A comprehensive evaluation of ensemble learning for stock-market prediction

Nti, Isaac Kofi; Adekoya, Adebayo Felix; Weyori, Benjamin Asubam

doi:10.1186/s40537-020-00299-5

Research
Open access
Published: 11 March 2020

A comprehensive evaluation of ensemble learning for stock-market prediction

Journal of Big Data volume 7, Article number: 20 (2020) Cite this article

29k Accesses
188 Citations
5 Altmetric
Metrics details

Abstract

Stock-market prediction using machine-learning technique aims at developing effective and efficient models that can provide a better and higher rate of prediction accuracy. Numerous ensemble regressors and classifiers have been applied in stock market predictions, using different combination techniques. However, three precarious issues come in mind when constructing ensemble classifiers and regressors. The first concerns with the choice of base regressor or classifier technique adopted. The second concerns the combination techniques used to assemble multiple regressors or classifiers and the third concerns with the quantum of regressors or classifiers to be ensembled. Subsequently, the number of relevant studies scrutinising these previously mentioned concerns are limited. In this study, we performed an extensive comparative analysis of ensemble techniques such as boosting, bagging, blending and super learners (stacking). Using Decision Trees (DT), Support Vector Machine (SVM) and Neural Network (NN), we constructed twenty-five (25) different ensembled regressors and classifiers. We compared their execution times, accuracy, and error metrics over stock-data from Ghana Stock Exchange (GSE), Johannesburg Stock Exchange (JSE), Bombay Stock Exchange (BSE-SENSEX) and New York Stock Exchange (NYSE), from January 2012 to December 2018. The study outcome shows that stacking and blending ensemble techniques offer higher prediction accuracies (90–100%) and (85.7–100%) respectively, compared with that of bagging (53–97.78%) and boosting (52.7–96.32%). Furthermore, the root means square error (RMSE) recorded by stacking (0.0001–0.001) and blending (0.002–0.01) shows a better fit of ensemble classifiers and regressors based on these two techniques in market analyses compared with bagging (0.01–0.11) and boosting (0.01–0.443). Finally, the results undoubtedly suggest that an innovative study in the domain of stock market direction prediction ought to include ensemble techniques in their sets of algorithms.

Introduction

The stock market is considered to be a stochastic and challenging real-world environment, where the stock-price movements are affected by a considerable number of factors [1, 2]. Billions of structured and unstructured data are generated daily from the stock market around the globe, increasing the “volume”, “velocity”, “variety” and “veracity” of stock market data, and making it complex to analyse [1, 3]. In analysing this “Big Data” from the stock market, two methods have generally been accepted, namely: fundamental analysis and technical analysis. The fundamental analysis focuses on the economic trends of local and international milieus, public sentiments, financial-statement and assets reported by companies, political conditions and companies associations worldwide [1, 4]. The technical analysis is based on statistical analysis, using the historical movement of the stock-prices. Technical indicators such as moving-average, dead cross and golden-cross are employed for effective stock trading decisions. Despite the existence of these techniques, market analysis is still challenging and open [1].

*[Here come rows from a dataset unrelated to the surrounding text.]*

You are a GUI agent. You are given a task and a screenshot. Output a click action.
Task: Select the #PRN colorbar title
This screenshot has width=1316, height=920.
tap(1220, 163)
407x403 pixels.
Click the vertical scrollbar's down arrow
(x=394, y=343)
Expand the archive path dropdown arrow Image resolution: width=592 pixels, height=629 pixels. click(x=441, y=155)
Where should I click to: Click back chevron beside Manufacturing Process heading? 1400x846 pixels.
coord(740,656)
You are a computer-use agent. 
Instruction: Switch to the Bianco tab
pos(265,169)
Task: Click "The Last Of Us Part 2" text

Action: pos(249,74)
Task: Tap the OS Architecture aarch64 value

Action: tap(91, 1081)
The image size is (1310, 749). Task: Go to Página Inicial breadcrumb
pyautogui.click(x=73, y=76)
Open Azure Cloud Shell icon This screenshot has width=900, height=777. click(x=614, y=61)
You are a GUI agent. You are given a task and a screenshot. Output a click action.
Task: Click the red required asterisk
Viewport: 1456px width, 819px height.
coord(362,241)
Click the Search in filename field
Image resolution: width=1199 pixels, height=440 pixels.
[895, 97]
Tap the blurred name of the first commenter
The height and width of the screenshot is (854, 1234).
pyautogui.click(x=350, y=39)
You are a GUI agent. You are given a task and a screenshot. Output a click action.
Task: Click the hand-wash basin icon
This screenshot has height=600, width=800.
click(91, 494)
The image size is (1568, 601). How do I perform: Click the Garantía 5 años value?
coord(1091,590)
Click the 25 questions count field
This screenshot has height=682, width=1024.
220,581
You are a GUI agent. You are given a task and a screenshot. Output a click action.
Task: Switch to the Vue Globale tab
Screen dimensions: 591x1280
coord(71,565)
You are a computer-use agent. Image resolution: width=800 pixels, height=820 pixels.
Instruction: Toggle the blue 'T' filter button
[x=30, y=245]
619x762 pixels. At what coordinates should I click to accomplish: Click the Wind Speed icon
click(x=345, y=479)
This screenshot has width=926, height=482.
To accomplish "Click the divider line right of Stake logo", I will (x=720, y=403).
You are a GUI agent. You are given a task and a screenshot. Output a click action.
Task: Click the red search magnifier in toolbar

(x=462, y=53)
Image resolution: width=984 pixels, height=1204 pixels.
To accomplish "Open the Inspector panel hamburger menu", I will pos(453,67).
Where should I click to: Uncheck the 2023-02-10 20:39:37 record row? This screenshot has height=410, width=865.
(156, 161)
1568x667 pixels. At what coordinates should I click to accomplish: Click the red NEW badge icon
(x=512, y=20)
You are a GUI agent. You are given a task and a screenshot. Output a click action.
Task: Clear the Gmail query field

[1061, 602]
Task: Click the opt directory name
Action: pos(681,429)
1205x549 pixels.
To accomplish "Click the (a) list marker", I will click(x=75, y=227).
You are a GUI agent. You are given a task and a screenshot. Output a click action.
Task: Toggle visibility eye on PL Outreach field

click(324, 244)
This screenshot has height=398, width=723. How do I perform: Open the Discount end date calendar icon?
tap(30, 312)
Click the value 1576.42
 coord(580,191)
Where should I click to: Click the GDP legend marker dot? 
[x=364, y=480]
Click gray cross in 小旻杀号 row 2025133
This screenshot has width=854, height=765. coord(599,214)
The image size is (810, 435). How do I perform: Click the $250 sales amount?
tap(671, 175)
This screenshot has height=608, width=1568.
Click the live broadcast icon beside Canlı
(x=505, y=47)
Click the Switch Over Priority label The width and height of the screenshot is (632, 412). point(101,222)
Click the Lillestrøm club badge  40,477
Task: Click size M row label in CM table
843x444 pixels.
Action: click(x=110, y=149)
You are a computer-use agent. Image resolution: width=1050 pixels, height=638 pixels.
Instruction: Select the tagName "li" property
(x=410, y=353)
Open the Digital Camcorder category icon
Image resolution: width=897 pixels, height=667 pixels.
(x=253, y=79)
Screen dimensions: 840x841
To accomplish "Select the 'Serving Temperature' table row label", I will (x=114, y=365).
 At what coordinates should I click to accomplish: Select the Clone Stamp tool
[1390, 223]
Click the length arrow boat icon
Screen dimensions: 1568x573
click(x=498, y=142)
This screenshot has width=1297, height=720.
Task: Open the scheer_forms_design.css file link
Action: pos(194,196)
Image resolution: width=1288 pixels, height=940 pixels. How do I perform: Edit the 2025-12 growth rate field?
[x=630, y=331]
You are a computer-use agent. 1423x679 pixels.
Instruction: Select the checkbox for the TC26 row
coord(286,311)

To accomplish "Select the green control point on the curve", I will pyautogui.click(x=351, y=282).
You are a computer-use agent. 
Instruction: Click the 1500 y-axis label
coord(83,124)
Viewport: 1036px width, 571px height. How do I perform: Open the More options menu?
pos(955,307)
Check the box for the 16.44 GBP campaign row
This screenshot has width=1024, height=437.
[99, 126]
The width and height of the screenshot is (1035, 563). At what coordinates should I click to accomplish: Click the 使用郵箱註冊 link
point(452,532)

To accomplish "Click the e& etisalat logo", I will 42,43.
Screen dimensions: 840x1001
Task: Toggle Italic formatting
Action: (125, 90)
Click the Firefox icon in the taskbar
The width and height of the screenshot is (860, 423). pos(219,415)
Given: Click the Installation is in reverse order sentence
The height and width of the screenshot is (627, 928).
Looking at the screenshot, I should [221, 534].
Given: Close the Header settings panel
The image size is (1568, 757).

To overcome the challenges in the stock market analysis, several computational models based on soft-computing and machine learning paradigms have been used in the stock-market analysis, prediction, and trading. Techniques like Support Vector Machine (SVM) [2, 5], DTs [6], neural networks [7], Naïve Bayes [8, 9] and artificial neural networks (ANN) [10, 11] were reported to have performed better in stock-market prediction than conventional arithmetic methods like Logistic regression (LR), in respect of error prediction and accuracy. Nevertheless, ensemble learning (EL) based on a learning-paradigm that combines multiple learning algorithms, forming committees to improve-predictions (stacking and blending) or decrease variance (bagging), and bias (boosting) is believed to perform better than single classifiers and regressors [12, 13].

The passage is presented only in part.